### [Problem requirements]
The answer must consist only of the lines in the records below from the line with "The height and width of the screenshot is (422, 392)." to the line with "You are a computer-use", both included, copied word for word with every picture left out.

### [Information]
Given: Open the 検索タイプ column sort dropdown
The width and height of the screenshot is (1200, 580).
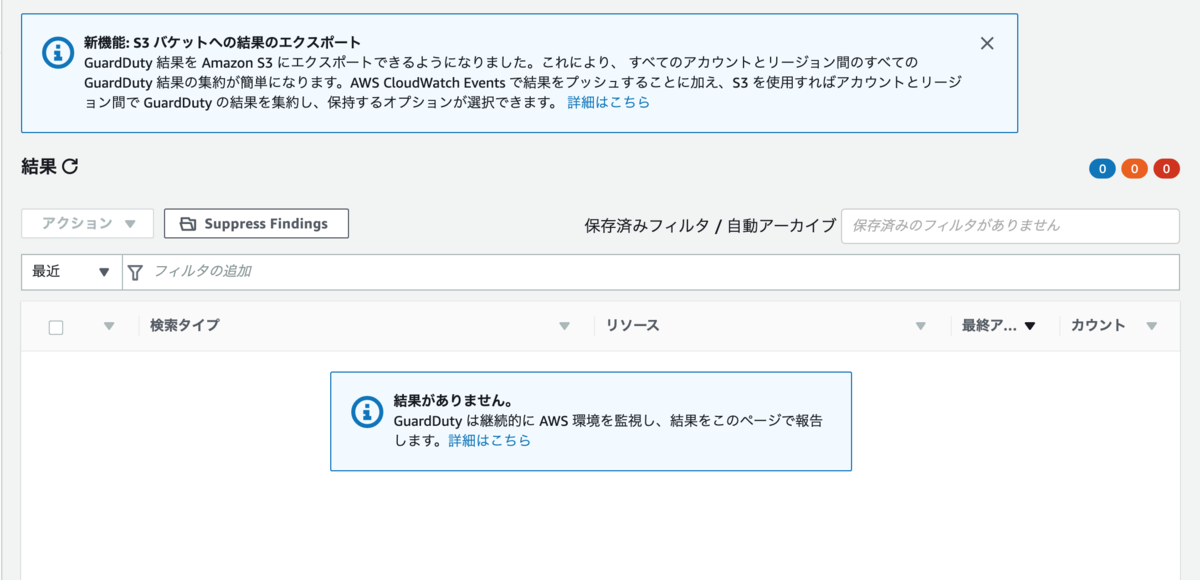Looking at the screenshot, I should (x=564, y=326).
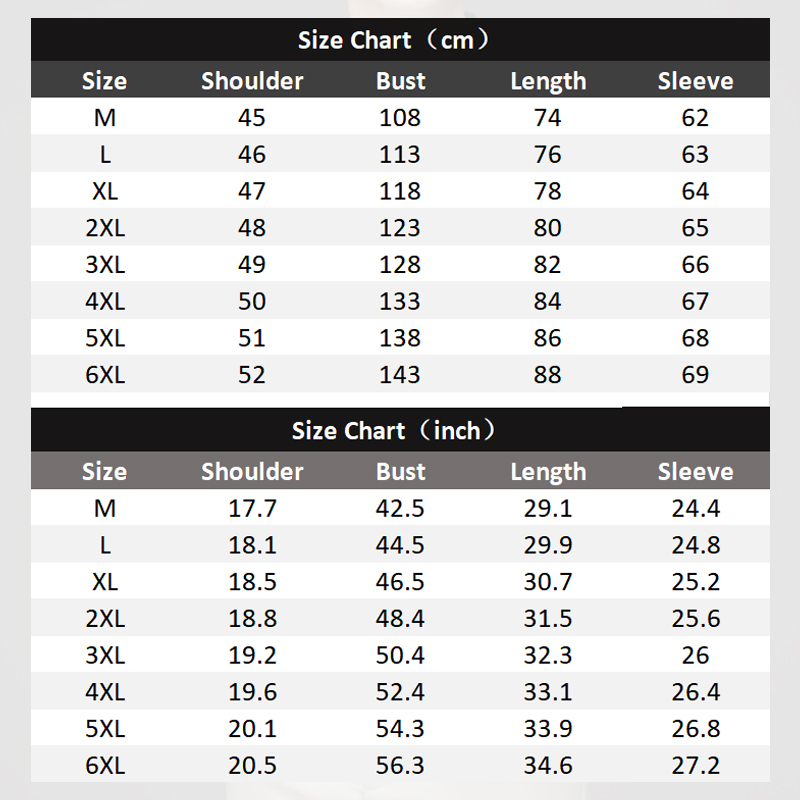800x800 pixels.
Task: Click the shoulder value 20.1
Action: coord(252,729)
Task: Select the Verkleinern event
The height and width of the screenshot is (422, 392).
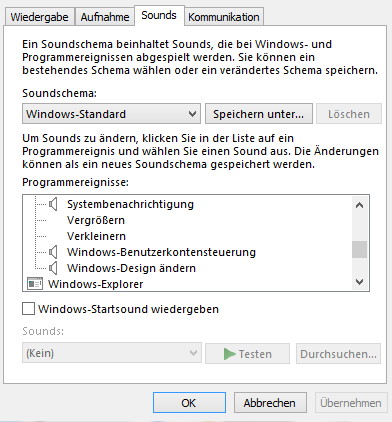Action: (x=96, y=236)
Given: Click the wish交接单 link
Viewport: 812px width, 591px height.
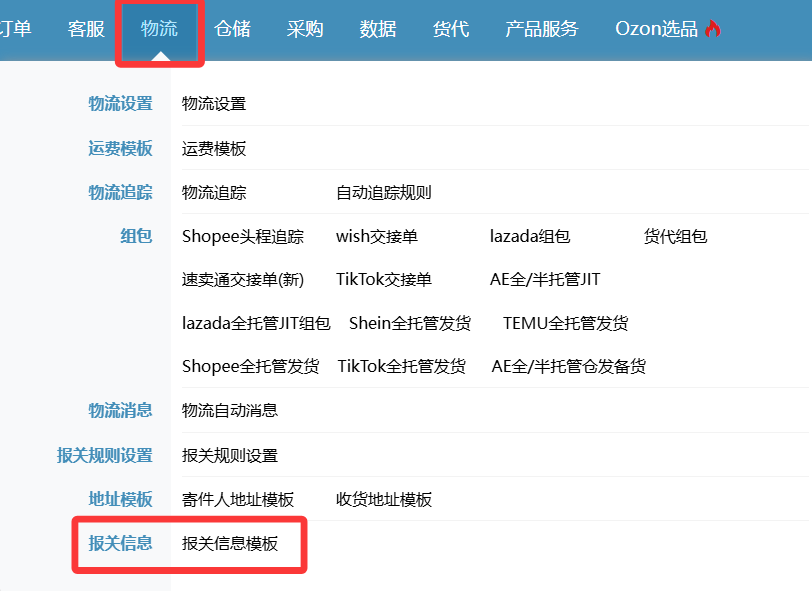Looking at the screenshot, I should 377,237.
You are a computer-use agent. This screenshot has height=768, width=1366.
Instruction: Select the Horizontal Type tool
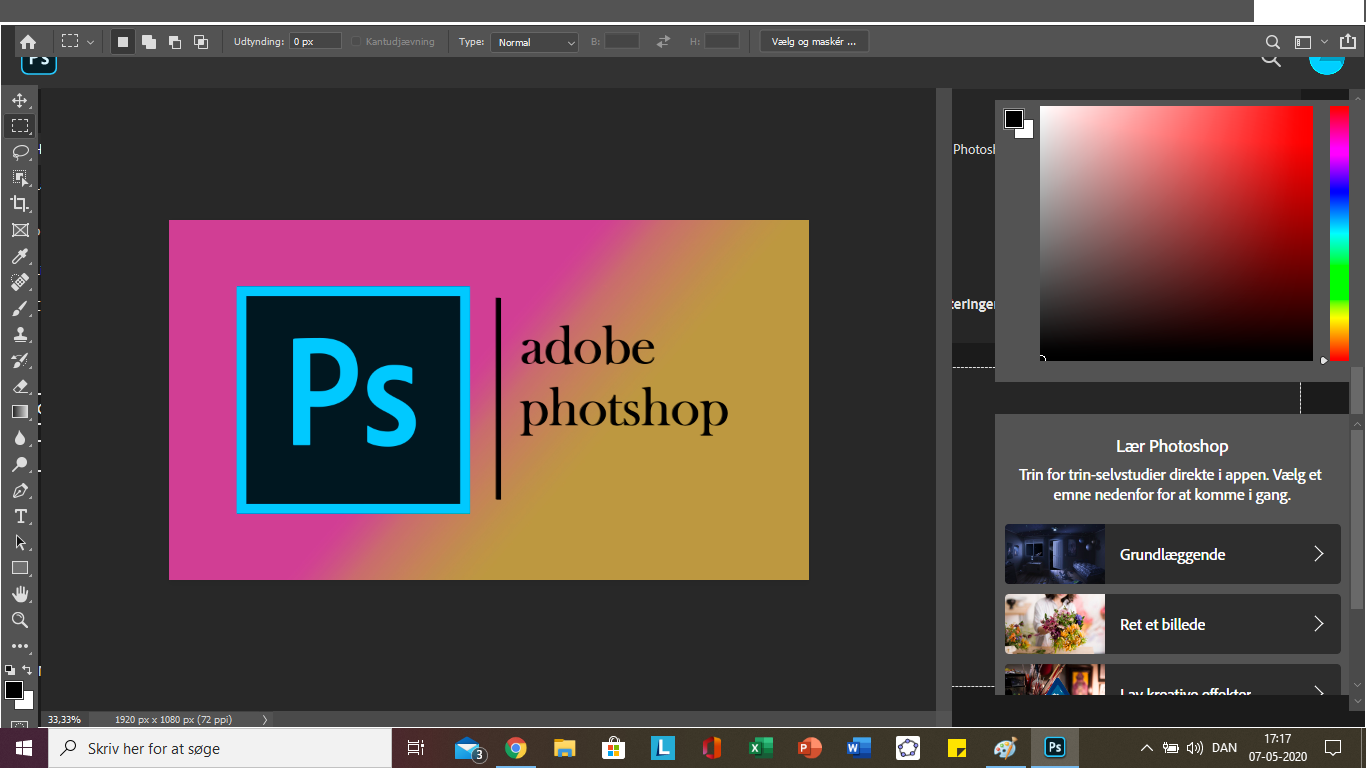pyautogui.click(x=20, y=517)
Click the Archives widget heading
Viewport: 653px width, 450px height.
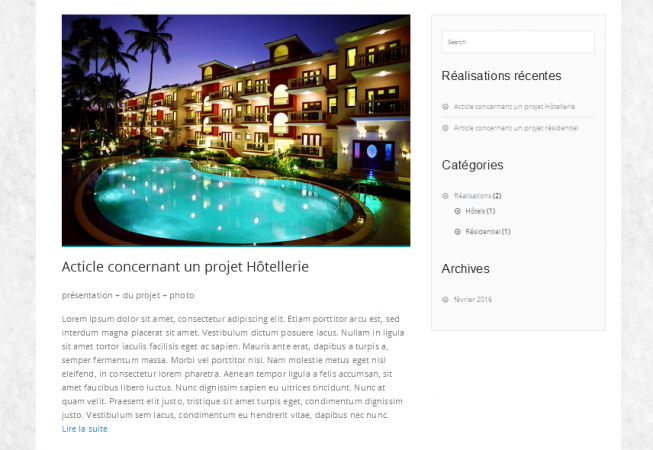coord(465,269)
* * *
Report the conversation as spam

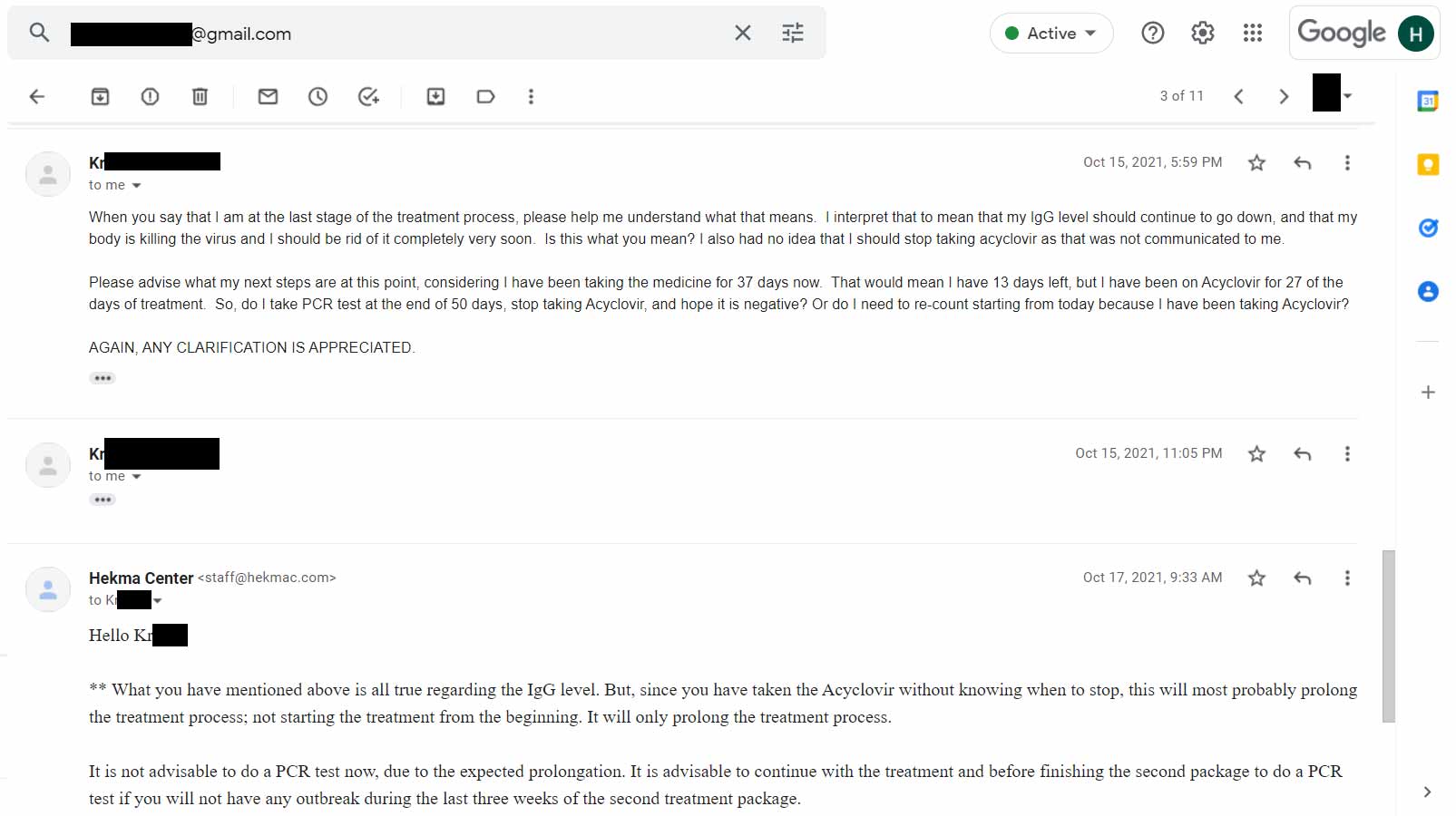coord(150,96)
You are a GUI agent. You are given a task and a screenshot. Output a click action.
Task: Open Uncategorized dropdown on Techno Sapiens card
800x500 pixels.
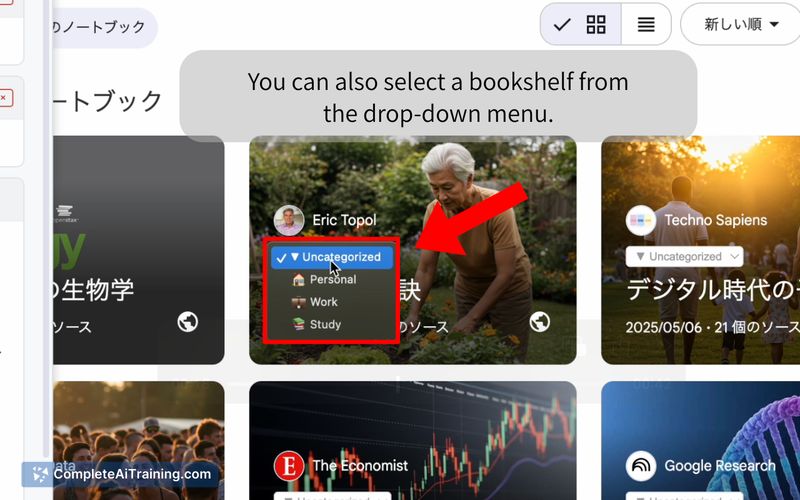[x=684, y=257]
* * *
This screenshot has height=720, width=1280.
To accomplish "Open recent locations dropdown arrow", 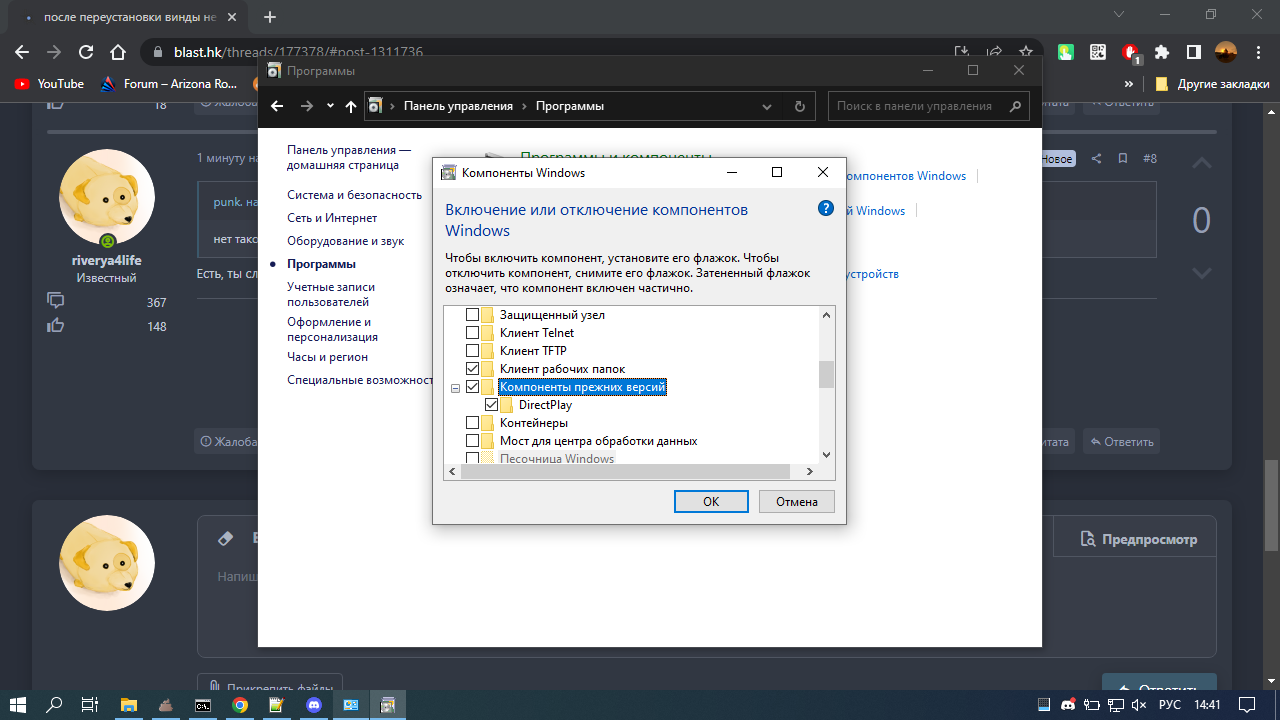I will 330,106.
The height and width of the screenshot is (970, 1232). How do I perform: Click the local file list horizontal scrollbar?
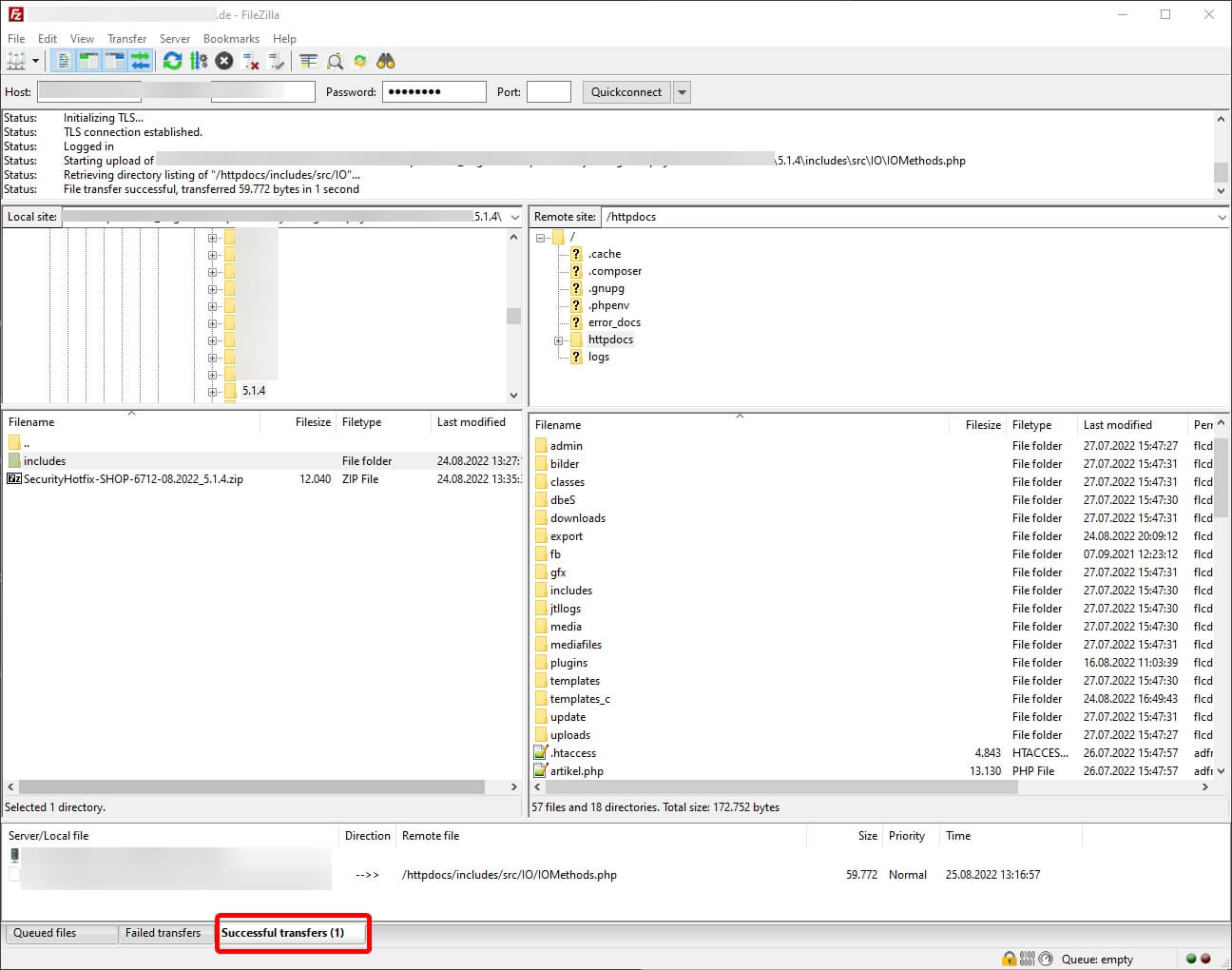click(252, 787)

### [Answer section]
The height and width of the screenshot is (422, 392).
Action: (x=96, y=236)
Given: Click the wish交接单 link
Viewport: 812px width, 591px height.
Looking at the screenshot, I should 377,237.
You are a computer-use agent. This screenshot has height=768, width=1366.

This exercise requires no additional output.